The invention discloses a biological-chemical two-stage circulating reactor for pretreatment of refractory gold ores, which is used for enhancing pretreatment of refractory gold ores by simultaneously using an electrochemical method and a biological leaching method and is used for improving the gold extraction rate of the refractory gold ores. Comprising a double-head air pump, two constant-current peristaltic pumps, an electrochemical reactor, an electrical stimulation bioreactor, two electric heating systems, two external electric fields, two pH and oxidation-reduction potentiometers, two thermometers, a stirrer and a filter.
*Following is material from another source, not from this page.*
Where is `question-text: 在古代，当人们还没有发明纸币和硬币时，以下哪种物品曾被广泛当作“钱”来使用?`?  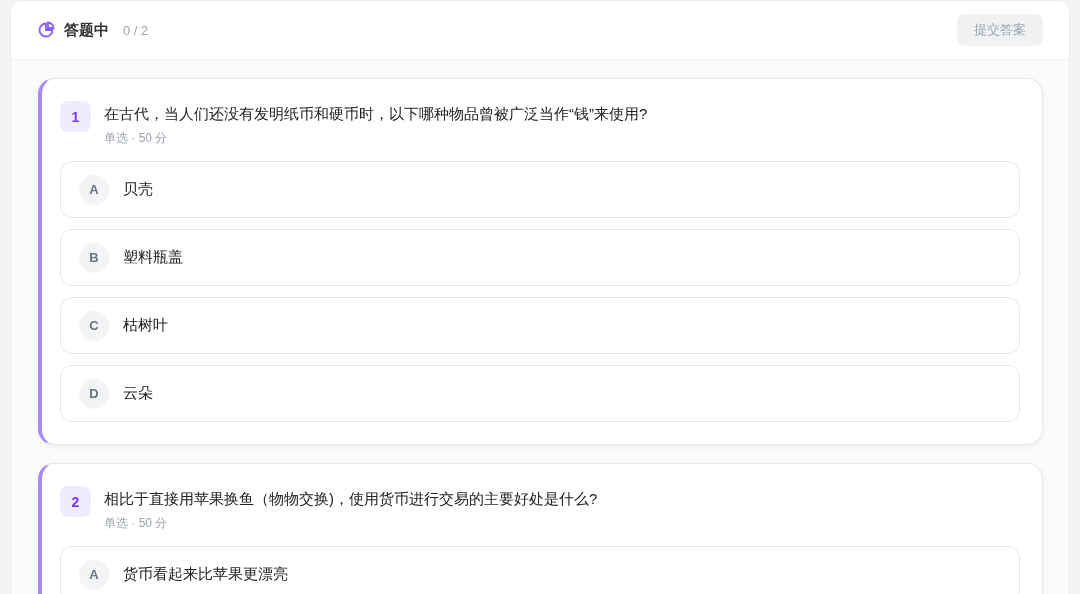 question-text: 在古代，当人们还没有发明纸币和硬币时，以下哪种物品曾被广泛当作“钱”来使用? is located at coordinates (376, 114).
According to the device, biological reaction and chemical reaction in the ore leaching process are carried out separately, strengthening measures are taken for bacterial reproduction and biological leaching through direct current stimulation, the leaching period is shortened, the cost is reduced, microbiological leaching of the chemical reactor is strengthened through the electric field potential, the oxidation rate of refractory gold ore can be remarkably increased, and the leaching efficiency of the refractory gold ore is improved. And the leaching rate of gold is improved.